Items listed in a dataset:
────────────────────────────────────────

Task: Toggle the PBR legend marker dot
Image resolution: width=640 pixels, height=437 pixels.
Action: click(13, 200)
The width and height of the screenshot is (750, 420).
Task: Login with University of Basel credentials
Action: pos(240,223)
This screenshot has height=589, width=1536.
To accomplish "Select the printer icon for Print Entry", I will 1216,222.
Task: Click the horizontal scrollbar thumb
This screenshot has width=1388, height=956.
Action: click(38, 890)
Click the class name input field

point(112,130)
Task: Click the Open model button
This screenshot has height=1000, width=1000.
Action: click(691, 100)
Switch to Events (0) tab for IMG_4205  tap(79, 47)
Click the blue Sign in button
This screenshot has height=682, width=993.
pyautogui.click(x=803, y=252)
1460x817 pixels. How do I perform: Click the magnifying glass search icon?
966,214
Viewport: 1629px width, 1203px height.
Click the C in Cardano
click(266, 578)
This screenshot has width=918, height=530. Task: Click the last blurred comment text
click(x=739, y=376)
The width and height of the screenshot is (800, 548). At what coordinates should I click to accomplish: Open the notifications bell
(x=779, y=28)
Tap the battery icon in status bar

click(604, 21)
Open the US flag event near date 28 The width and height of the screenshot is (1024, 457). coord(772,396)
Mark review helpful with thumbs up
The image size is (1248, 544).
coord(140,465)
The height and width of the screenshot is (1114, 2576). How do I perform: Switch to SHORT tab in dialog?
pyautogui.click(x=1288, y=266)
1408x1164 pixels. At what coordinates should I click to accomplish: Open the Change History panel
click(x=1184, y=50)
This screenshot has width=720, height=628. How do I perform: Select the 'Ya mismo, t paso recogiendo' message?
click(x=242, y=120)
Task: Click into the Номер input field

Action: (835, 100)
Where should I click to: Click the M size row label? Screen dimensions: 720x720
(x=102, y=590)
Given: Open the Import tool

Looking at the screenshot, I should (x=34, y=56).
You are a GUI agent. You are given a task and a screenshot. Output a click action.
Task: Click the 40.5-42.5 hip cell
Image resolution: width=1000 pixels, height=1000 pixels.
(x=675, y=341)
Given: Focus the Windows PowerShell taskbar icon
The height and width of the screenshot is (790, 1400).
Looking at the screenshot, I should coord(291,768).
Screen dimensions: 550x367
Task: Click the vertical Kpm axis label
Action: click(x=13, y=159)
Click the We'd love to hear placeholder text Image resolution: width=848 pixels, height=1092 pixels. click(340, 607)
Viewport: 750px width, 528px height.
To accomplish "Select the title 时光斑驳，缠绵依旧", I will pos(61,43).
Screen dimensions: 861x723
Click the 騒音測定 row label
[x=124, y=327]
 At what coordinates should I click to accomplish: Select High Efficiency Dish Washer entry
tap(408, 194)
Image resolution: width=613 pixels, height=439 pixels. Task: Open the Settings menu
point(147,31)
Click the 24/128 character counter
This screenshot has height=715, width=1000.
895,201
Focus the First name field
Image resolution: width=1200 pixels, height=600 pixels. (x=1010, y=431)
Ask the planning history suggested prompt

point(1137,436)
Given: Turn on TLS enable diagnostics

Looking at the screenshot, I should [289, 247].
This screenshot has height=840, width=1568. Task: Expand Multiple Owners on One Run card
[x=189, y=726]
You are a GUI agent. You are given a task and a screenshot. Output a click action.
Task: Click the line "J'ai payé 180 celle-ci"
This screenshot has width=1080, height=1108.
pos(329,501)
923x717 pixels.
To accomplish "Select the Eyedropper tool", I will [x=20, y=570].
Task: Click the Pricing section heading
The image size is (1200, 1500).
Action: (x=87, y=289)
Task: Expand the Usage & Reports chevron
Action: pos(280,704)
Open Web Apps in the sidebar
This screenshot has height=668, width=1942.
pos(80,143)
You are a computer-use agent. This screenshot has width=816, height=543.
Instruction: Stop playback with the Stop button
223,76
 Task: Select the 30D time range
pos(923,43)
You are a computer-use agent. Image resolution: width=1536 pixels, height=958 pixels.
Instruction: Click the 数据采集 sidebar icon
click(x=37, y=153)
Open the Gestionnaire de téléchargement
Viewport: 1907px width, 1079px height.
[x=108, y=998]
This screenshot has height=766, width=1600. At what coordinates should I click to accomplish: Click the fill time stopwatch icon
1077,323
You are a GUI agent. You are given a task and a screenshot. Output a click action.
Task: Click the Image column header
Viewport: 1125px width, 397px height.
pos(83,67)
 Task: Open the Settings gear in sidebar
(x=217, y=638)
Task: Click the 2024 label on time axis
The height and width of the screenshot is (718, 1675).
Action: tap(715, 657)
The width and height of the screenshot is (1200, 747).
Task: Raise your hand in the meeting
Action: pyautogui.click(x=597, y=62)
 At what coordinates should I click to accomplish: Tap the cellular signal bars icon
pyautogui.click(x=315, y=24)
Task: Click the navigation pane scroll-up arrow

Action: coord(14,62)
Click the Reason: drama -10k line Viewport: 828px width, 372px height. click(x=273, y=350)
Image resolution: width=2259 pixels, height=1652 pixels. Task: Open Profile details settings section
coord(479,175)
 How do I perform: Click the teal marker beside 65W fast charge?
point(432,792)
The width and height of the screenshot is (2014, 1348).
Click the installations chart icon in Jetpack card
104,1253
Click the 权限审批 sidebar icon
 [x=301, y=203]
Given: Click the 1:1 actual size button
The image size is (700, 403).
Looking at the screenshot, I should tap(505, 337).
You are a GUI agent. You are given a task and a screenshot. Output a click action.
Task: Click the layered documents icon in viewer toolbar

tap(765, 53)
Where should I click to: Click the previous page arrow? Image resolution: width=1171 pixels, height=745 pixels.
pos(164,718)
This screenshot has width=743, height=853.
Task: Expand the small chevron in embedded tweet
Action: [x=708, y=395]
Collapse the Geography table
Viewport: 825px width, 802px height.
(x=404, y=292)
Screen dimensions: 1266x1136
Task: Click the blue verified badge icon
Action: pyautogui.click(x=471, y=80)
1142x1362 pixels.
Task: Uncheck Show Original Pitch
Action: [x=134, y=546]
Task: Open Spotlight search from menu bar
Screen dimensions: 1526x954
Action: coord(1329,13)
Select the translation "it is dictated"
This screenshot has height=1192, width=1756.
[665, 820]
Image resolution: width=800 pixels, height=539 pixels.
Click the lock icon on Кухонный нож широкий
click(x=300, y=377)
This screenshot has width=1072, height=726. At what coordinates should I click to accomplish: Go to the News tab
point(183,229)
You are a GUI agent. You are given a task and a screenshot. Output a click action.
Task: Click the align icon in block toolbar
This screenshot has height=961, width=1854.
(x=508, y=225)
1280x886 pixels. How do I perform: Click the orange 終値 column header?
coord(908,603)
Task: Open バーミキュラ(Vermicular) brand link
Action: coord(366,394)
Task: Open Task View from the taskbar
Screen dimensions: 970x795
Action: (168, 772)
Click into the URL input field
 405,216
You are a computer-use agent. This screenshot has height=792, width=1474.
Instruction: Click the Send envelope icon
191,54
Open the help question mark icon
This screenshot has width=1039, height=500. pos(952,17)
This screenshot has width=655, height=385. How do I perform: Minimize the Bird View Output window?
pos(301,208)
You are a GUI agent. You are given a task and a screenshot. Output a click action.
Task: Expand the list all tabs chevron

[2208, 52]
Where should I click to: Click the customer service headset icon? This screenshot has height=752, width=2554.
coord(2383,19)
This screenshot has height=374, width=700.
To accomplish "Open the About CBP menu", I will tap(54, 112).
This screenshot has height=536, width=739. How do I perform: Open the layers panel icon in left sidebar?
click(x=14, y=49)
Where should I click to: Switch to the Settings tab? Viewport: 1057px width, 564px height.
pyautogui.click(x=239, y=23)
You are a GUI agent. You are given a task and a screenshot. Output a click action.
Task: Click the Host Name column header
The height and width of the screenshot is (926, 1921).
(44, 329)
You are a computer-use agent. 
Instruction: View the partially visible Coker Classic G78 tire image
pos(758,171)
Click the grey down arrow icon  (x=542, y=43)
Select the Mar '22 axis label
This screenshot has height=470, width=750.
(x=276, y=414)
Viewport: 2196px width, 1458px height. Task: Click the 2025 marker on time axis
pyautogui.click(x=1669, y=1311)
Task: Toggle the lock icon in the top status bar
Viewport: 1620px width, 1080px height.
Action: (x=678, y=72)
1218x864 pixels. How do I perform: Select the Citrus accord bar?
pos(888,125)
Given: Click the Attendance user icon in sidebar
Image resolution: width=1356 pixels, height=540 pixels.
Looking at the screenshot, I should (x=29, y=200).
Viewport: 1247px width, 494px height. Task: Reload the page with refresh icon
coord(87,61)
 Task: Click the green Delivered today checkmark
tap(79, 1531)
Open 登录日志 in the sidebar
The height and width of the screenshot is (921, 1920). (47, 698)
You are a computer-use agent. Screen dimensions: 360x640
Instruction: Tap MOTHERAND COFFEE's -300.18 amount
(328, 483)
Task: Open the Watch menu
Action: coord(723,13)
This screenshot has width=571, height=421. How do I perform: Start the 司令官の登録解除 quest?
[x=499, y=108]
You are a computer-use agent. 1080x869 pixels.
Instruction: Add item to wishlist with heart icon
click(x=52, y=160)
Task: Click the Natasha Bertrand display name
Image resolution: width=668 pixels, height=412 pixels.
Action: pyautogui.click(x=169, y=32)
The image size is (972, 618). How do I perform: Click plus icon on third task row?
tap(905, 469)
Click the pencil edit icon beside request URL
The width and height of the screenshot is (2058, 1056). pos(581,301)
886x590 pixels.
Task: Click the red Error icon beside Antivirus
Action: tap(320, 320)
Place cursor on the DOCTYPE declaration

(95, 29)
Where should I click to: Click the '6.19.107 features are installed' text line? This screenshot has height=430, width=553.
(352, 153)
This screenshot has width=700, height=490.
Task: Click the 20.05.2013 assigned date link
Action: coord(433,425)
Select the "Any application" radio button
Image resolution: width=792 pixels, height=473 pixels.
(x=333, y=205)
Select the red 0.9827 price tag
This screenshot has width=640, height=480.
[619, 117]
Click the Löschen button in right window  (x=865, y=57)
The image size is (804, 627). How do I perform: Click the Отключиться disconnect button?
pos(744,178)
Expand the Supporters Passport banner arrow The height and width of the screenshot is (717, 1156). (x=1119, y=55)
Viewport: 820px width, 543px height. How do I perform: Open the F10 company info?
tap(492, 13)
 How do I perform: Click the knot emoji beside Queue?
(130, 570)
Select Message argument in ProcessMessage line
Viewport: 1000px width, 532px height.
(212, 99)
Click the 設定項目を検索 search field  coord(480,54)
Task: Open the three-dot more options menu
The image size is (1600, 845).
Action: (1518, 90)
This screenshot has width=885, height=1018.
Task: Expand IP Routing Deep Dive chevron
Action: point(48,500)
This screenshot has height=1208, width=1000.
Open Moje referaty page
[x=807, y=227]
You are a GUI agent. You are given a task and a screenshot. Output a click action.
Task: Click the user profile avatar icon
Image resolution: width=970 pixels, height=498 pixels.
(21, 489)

────────────────────────────────────────

**Your instructions:**
Beginning with the very first line of the records above, please retype each line through the one that has "Task: Click the horizontal scrollbar thumb", and add nothing.

**Task result:**
Task: Toggle the PBR legend marker dot
Image resolution: width=640 pixels, height=437 pixels.
Action: click(13, 200)
The width and height of the screenshot is (750, 420).
Task: Login with University of Basel credentials
Action: pos(240,223)
This screenshot has height=589, width=1536.
To accomplish "Select the printer icon for Print Entry", I will 1216,222.
Task: Click the horizontal scrollbar thumb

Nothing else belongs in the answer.